Congregationalism was traditionally "a prosperous denomination [that] built well-finished and well-furnished buildings"; by the late 19th century, the quality of some exceeded even that of contemporary Anglican churches, and as of 2006 26% of the surviving 1,115 such churches in England had listed status. Thomas Elworthy, the local architect commissioned to design the church at Robertsbridge, was closely associated with the Hastings area and Nonconformist ecclesiastical architecture. Most of his commissions were for Congregationalists, and most of his works reflect the localised reaction against the Gothic Revival style seen in several parts of Sussex in the 1880s. His Congregational churches at Croft Road, Hastings (1877) and Mount Pleasant Road, Hastings (1878–79; both demolished) were Free Renaissance Revival and Early English Gothic Revival respectively; his St Leonard's Baptist Church of 1883 at St Leonards-on-Sea was a "rich Italianate"; and the Robertsbridge church displayed an eclectic mix of styles. It has elements of the Classical, Renaissance Revival and Italianate styles with some Gothic Revival features. As an architect, Thomas Elworthy is "often maligned", and critical reaction to the building has varied: Nikolaus Pevsner called it "truly horrible" and "most dissolute", whereas a more recent analysis by English Heritage saw it as a "rich and fruity example of a Nonconformist church". Sussex church historian Robert Elleray described the church as "very Victorian" and "an unexpected Renaissance intrusion into the predominantly 18th-century High Street", and thought Pevsner had made "a harsh judgement".

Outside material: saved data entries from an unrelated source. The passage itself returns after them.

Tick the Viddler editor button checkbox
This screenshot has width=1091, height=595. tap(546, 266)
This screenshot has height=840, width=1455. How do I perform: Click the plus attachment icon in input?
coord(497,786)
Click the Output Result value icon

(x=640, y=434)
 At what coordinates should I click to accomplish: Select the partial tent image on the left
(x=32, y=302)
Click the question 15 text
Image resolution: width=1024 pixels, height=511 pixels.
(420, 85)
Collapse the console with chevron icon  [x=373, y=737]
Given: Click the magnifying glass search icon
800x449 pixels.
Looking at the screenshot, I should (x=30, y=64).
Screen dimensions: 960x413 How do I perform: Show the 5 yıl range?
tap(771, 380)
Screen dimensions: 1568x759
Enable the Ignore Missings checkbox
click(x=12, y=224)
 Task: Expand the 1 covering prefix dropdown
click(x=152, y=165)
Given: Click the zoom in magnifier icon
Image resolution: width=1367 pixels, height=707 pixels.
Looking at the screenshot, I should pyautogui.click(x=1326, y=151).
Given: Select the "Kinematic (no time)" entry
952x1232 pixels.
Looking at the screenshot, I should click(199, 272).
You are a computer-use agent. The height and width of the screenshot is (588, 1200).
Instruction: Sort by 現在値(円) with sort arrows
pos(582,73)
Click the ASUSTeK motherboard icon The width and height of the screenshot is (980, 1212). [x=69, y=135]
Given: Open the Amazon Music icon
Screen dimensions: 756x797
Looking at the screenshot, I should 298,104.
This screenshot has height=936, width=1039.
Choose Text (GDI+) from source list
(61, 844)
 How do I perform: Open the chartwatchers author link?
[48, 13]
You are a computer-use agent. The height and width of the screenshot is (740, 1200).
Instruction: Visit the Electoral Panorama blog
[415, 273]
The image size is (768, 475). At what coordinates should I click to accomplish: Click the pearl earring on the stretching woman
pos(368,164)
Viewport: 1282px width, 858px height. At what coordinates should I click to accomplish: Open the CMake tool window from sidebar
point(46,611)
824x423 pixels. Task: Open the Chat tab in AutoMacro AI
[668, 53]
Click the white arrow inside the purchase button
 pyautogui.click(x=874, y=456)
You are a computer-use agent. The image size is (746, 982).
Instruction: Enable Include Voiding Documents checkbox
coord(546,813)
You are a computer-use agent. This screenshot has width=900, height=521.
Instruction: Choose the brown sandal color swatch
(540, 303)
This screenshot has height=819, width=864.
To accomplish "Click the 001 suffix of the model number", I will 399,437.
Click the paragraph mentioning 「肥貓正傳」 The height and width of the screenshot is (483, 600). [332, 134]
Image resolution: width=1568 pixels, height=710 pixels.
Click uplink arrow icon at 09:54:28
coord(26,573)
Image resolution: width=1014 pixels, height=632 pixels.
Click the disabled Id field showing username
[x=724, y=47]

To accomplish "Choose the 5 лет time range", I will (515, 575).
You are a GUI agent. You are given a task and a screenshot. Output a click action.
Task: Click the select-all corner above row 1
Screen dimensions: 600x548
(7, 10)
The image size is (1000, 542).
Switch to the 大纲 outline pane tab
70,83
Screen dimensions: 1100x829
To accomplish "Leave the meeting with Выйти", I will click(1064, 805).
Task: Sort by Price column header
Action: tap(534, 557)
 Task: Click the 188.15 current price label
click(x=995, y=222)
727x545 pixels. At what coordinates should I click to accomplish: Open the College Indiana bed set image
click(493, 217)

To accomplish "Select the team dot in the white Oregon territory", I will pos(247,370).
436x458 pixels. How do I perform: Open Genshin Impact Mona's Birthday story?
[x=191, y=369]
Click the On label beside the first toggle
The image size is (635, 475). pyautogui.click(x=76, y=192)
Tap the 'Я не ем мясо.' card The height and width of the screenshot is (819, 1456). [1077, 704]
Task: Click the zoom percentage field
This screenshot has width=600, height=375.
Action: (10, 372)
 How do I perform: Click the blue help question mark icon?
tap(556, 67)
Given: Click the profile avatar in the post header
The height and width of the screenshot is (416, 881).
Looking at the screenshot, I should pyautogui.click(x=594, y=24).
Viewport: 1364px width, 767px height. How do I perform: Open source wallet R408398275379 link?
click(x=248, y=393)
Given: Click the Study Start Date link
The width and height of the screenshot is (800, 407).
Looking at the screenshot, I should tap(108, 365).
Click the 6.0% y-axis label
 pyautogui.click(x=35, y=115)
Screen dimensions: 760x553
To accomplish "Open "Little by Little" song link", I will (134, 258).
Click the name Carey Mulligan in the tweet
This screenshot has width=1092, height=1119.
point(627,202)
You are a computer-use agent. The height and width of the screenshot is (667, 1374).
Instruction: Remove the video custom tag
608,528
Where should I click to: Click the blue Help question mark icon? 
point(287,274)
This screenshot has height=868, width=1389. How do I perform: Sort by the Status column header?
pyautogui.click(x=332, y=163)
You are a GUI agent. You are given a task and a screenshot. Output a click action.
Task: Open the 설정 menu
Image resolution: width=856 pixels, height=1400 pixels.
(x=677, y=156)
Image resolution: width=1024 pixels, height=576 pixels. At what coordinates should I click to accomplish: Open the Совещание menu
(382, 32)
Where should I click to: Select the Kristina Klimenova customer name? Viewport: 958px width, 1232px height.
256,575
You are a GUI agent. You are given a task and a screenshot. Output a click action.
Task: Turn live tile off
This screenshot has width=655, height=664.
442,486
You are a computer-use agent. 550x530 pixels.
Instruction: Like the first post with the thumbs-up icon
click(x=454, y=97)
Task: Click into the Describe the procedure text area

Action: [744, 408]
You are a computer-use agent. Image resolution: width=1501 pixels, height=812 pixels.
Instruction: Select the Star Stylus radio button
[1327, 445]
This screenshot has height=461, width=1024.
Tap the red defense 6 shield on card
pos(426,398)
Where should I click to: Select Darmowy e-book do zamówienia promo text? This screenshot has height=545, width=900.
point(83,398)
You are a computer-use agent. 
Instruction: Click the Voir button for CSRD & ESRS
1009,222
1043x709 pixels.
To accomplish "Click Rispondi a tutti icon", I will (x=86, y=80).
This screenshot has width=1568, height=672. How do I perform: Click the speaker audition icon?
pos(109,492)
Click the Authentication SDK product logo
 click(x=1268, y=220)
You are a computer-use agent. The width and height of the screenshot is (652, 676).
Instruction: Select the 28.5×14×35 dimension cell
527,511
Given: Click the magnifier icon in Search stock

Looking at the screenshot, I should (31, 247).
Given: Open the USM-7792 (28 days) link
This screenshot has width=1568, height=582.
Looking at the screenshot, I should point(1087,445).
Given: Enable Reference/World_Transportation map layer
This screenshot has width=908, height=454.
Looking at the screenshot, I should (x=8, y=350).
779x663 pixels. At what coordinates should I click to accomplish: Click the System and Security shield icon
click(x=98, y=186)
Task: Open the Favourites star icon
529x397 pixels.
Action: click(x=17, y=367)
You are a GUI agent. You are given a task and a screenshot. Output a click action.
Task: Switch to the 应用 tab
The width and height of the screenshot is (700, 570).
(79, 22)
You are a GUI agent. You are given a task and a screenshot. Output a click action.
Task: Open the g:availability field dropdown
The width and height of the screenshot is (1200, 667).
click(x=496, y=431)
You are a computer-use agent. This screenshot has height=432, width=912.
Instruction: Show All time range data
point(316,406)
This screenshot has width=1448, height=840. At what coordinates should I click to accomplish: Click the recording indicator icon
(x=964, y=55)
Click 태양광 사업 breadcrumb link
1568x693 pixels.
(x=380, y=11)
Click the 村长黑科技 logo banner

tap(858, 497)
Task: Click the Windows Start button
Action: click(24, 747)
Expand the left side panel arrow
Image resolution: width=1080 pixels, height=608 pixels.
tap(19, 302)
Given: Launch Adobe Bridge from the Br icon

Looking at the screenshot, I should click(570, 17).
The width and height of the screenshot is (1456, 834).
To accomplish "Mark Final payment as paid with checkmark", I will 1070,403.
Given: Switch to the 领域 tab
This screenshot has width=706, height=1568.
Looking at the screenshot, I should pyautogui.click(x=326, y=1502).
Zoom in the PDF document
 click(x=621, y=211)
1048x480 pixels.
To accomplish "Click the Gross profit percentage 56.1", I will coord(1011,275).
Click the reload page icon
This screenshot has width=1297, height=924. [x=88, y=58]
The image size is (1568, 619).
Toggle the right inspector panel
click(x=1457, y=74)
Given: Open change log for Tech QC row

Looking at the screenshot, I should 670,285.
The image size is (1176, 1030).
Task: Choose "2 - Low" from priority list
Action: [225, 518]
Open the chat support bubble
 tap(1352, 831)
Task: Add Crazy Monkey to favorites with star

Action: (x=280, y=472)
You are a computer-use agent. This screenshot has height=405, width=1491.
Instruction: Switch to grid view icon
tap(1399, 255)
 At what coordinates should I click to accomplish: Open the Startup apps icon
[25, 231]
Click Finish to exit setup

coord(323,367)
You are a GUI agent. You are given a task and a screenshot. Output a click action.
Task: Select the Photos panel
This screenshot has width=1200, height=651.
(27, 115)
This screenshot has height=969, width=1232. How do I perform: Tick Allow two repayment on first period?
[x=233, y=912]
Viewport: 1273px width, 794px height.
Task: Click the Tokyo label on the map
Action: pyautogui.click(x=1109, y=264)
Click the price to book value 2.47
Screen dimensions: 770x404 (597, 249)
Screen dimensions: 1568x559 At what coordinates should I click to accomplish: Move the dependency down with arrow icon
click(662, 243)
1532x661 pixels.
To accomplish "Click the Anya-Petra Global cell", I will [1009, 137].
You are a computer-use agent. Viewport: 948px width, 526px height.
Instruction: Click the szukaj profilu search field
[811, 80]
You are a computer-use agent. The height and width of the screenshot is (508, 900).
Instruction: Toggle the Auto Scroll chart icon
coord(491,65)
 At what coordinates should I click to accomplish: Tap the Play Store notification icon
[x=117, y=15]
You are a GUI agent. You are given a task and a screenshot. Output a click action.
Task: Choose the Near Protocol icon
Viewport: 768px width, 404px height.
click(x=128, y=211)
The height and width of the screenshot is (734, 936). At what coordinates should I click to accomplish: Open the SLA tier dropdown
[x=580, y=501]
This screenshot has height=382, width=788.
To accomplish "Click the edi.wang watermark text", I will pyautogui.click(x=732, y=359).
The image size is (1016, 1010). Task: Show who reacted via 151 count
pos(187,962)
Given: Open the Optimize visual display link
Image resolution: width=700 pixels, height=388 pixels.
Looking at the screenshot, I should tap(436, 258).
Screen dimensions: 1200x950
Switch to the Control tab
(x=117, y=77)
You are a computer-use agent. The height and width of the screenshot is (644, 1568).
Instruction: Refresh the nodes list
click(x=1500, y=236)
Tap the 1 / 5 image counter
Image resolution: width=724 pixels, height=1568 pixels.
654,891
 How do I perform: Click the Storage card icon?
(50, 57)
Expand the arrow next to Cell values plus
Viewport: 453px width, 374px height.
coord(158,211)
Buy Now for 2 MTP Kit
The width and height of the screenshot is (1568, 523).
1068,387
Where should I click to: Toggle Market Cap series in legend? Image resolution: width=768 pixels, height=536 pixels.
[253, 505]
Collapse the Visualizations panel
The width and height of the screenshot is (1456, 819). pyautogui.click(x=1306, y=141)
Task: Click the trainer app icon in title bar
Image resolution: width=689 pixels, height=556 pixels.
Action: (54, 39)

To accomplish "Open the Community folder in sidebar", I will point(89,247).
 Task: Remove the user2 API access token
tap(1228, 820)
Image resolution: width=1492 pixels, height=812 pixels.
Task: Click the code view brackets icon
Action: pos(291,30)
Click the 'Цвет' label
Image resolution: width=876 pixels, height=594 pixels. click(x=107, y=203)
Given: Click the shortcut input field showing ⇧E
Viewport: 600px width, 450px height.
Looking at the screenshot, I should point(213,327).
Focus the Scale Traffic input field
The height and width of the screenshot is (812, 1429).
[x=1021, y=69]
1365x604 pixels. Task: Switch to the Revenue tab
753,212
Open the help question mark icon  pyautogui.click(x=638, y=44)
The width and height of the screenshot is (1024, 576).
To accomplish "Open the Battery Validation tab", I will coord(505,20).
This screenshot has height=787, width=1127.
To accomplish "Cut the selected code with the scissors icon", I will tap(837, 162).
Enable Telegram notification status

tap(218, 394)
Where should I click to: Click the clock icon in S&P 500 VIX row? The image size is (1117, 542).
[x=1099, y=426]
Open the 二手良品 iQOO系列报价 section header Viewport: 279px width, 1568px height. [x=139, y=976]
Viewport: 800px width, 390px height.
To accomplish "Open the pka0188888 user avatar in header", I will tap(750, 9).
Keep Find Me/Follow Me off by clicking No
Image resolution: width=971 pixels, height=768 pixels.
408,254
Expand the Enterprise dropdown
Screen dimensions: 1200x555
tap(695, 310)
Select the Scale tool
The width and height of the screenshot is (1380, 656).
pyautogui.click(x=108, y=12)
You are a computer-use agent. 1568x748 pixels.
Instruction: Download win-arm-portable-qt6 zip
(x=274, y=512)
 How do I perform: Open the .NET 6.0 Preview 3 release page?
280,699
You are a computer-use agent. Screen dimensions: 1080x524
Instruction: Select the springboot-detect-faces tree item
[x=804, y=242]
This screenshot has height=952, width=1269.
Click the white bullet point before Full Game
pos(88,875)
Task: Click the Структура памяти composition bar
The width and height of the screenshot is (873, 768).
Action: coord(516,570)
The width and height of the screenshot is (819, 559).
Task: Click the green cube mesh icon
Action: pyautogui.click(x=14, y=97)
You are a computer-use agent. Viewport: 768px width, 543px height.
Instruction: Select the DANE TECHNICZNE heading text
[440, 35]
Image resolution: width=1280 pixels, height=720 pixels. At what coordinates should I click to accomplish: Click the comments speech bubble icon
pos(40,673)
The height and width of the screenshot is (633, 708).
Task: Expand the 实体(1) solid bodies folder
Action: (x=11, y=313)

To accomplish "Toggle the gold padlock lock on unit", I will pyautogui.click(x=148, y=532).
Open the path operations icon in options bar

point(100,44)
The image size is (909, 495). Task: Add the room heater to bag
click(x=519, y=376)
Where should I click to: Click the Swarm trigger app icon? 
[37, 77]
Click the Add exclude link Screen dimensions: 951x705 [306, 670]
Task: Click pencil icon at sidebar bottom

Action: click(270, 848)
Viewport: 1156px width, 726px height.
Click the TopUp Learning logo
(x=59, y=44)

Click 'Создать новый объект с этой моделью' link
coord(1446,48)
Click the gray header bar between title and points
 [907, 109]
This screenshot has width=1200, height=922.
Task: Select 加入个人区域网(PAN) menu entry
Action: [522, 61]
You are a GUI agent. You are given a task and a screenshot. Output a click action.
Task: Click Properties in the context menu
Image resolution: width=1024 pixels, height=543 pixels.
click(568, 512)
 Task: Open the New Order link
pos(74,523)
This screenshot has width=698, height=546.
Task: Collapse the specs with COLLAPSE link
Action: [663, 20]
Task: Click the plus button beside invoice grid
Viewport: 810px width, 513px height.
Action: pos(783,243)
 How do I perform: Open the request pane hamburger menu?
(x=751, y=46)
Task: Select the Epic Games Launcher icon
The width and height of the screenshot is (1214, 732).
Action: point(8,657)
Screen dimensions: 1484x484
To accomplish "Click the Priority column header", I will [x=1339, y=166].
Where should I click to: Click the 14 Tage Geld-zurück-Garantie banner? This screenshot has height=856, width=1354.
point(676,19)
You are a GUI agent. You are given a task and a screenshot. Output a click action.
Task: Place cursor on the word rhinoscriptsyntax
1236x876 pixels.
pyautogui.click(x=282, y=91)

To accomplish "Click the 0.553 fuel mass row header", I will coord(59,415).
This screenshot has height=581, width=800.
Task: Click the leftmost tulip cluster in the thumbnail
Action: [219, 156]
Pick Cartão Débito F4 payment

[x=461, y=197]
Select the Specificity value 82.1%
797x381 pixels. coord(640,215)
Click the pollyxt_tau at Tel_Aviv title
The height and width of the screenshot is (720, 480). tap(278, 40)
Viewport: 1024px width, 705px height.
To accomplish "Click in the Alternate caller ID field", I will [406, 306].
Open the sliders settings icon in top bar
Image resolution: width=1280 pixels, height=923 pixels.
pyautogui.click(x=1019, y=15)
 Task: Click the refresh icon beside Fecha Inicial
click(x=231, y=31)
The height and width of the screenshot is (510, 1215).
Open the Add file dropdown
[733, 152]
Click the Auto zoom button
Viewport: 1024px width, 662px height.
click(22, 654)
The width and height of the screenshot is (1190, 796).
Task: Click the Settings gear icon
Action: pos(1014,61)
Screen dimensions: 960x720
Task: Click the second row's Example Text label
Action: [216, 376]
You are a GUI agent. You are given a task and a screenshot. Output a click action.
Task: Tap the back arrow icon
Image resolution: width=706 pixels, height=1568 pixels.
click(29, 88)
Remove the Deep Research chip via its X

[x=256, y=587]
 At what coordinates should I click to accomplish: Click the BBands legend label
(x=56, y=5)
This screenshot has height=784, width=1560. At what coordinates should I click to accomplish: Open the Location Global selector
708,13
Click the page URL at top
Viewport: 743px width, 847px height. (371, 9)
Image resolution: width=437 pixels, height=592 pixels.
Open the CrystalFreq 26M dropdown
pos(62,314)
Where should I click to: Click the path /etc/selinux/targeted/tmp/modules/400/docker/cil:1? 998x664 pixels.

The church is principally of red brick with extensive use of terracotta dressings. The façade, on an elevated section of the High Street known as High Pavement, rises to two storeys and has three bays with a four-window range. A stone cornice separates the lower and upper storeys, and another runs below the parapet upon which a central brick pediment stands. This was originally surrounded by a balustrade with stone urns. The bays are divided by brick pilasters. The windows are all casements and are set below semicircular fanlights in ornately moulded round-headed surrounds. The outer bays have single windows, but those above the entrance are paired. The doorway has moulded pilasters and a cornice topped with stone urns, and the door is panelled.